Example of tokenization

The end user sends the message 'I want to know about emali'.

The chatbot tokenizes the text as follows:

It breaks the end user's message into separate words.
It removes the stop word 'I'.
It autocorrects the word 'emali' to 'email'.

So, the tokenized text is 'want', 'know', 'about', 'email'.

How Natural Language Processing Works

NLP is available only for the User Input element in AI chatbots.

When an end user sends a message, the chatbot first processes the keywords in the User Input element. If there is a match between the end user's message and a keyword, the chatbot takes the relevant action. If there is no match, the chatbot uses NLP.

The chatbot tokenizes the text.
The chatbot compares the tokenized text with the intents.
When there is a match with an intent, the chatbot directs the flow to the dialog that is associated with that intent.

Example: Consider a chatbot that provides information about Infobip products.

For each product, there is a dialog. Each dialog has an associated intent. Example: For the Email product, there is an Email dialog, which has an Email intent.

In the Product s dialog, the User Input element uses keywords to branch the flow to the relevant dialog.

Without NLP enabled

The end user sends the message 'emali'. Because the message contains a spelling error, the chatbot is unable to match the user input to the keyword 'email'. So, the chatbot does not route the flow to the Email dialog.

With NLP enabled

The User Input element in the Products dialog has NLP enabled.

The end user sends the message 'I want to know about emali'.

The chatbot first processes the keywords in the User Input element.

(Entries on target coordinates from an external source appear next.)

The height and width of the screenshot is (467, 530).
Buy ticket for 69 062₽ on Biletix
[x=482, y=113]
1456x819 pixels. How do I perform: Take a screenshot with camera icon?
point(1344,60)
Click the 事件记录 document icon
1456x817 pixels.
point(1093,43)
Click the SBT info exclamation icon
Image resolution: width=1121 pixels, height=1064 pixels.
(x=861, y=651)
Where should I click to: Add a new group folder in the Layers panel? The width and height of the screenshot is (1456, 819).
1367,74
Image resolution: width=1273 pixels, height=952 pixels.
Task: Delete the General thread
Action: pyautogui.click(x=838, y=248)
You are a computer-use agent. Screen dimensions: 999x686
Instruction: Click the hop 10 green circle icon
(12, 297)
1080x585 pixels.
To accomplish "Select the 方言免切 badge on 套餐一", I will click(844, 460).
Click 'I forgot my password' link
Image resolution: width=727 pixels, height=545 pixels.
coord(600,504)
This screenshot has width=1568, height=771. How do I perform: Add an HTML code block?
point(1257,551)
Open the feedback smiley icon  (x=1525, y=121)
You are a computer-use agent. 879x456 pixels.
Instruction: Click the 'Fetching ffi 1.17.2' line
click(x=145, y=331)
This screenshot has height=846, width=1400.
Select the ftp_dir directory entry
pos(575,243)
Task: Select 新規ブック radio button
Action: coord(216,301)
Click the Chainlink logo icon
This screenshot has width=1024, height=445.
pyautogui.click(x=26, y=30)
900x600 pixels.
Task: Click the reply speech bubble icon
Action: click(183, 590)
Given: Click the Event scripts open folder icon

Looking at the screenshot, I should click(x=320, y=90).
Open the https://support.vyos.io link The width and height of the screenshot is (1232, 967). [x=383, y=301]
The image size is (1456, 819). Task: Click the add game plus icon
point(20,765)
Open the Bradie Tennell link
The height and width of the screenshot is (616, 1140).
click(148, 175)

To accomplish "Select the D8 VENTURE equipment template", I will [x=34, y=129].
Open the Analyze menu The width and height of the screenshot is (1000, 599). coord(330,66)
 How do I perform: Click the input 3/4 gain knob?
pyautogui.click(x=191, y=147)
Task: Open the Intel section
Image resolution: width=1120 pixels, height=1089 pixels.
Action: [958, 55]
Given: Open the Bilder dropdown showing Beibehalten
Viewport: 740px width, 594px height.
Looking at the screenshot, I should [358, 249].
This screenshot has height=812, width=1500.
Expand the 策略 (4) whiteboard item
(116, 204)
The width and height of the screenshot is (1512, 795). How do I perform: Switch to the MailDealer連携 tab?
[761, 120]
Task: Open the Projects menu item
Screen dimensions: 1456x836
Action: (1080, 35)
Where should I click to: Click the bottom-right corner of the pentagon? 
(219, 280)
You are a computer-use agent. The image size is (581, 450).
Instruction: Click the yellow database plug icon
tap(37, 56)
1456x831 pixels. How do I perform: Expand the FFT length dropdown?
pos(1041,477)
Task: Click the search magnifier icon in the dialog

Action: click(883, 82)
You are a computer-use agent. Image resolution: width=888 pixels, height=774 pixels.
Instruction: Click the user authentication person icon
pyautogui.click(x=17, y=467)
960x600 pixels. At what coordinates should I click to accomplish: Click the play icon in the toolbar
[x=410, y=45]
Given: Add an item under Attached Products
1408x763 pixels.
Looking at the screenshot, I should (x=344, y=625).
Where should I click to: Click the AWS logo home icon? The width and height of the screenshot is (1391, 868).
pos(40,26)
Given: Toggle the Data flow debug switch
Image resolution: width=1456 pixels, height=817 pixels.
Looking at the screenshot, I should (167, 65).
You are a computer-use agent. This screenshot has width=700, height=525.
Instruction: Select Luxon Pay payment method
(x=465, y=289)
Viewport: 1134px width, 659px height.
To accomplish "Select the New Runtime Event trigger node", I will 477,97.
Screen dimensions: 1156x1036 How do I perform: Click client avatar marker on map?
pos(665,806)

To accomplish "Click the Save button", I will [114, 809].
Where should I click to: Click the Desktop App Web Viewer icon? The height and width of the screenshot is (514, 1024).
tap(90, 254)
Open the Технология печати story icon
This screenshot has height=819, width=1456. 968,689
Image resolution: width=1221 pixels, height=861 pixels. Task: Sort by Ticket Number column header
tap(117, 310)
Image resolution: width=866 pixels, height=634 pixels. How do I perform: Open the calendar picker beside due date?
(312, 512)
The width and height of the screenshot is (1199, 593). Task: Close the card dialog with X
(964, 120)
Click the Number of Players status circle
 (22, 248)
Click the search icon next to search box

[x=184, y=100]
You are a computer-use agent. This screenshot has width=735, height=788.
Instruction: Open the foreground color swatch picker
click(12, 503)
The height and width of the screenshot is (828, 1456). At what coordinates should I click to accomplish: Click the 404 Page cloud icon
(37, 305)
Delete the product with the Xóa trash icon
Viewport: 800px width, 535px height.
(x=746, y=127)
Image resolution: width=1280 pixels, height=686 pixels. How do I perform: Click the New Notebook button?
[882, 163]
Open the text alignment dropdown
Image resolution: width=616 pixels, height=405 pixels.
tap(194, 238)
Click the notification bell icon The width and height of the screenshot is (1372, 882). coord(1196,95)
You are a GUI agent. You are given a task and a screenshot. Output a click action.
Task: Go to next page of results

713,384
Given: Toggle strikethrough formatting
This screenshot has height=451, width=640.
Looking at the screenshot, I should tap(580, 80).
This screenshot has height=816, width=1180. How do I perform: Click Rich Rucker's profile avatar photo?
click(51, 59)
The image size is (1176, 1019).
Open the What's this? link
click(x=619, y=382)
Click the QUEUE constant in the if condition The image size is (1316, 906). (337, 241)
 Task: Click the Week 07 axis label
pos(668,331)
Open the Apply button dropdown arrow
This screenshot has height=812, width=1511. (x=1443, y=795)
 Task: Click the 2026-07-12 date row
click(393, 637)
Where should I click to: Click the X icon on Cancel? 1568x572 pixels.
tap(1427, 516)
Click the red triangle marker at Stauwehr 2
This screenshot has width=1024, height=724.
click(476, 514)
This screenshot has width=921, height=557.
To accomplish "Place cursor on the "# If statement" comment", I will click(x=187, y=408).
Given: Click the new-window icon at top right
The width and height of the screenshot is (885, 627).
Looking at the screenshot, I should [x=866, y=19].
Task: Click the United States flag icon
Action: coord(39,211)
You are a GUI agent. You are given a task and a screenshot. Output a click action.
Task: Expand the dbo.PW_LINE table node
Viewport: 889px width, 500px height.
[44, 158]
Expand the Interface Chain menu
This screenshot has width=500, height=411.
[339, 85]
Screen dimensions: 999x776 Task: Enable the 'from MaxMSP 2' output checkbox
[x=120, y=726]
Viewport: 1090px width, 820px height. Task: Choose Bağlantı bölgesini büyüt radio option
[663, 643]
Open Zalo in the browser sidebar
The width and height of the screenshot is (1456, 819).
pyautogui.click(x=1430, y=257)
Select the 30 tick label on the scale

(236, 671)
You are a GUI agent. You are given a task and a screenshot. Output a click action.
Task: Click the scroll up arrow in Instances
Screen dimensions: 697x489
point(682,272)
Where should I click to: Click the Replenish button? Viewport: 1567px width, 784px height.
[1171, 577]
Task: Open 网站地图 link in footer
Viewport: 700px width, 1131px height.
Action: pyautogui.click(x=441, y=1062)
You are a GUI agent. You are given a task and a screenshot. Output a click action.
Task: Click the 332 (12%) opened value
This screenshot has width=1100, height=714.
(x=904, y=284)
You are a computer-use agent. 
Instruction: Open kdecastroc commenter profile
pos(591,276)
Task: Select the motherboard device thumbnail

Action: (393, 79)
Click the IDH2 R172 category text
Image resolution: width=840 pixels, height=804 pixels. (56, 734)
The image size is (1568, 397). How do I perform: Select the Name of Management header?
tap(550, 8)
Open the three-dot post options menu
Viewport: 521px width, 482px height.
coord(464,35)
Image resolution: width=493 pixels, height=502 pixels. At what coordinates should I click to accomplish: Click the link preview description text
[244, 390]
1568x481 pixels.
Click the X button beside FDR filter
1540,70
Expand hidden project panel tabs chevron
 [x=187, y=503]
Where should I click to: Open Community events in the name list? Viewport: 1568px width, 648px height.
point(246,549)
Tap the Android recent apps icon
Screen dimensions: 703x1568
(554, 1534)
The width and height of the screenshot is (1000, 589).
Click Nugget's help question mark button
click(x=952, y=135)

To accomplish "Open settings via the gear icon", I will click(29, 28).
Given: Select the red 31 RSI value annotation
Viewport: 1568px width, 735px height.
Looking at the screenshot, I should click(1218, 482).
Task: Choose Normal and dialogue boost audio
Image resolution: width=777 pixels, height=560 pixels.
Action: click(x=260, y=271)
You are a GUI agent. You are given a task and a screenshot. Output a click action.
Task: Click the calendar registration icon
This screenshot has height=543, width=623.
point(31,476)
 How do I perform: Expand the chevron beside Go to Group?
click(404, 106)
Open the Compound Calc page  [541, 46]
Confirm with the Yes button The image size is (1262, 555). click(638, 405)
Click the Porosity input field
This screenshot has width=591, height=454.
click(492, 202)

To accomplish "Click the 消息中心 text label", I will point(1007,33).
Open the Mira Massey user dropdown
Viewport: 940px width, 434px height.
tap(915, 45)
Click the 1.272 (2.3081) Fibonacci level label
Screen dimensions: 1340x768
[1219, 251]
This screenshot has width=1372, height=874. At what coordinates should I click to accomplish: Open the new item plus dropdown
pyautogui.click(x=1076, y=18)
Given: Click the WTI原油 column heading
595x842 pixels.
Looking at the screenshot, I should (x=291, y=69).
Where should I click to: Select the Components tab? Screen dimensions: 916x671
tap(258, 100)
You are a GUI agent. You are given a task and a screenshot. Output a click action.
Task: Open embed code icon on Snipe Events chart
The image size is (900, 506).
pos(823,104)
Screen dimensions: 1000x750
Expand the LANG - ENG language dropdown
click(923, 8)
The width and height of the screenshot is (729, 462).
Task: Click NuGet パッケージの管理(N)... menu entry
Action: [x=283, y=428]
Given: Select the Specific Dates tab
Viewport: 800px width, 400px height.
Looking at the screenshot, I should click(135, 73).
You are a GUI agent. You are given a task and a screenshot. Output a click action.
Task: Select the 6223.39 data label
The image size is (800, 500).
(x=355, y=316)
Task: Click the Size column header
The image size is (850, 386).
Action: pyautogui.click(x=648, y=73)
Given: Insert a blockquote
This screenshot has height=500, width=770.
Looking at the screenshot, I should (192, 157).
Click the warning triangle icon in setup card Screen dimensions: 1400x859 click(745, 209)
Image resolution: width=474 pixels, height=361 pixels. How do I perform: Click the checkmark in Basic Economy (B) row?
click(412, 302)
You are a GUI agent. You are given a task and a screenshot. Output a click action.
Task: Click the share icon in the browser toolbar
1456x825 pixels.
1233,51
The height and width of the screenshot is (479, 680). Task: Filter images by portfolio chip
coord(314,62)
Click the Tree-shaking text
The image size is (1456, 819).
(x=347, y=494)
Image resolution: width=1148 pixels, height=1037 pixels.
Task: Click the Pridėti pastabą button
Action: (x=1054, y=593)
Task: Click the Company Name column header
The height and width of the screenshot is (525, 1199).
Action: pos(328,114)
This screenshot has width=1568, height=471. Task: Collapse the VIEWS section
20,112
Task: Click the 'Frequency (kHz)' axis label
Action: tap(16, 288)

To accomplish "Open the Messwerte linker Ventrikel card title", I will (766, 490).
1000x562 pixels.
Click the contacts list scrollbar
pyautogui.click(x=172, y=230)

The chatbot is unable to match the end user's message with any of the keywords. So, the chatbot uses NLP. The chatbot does the following:

As part of tokenization, the chatbot autocorrects the word 'emali' to 'email'.
The chatbot matches the tokenized text with the Email intent.
It routes the flow to the Email dialog.

Similarly, if the end user sends the message 'I want to know about emai', Answers autocompletes the word 'emai' to 'email' and matches the tokenized text with the training dataset for the Email intent.

Enable natural language processing

You can enable NLP only for the User Input element. Select Enable the Intent Engine to process user input.

The User Input element indicates that NLP is enabled.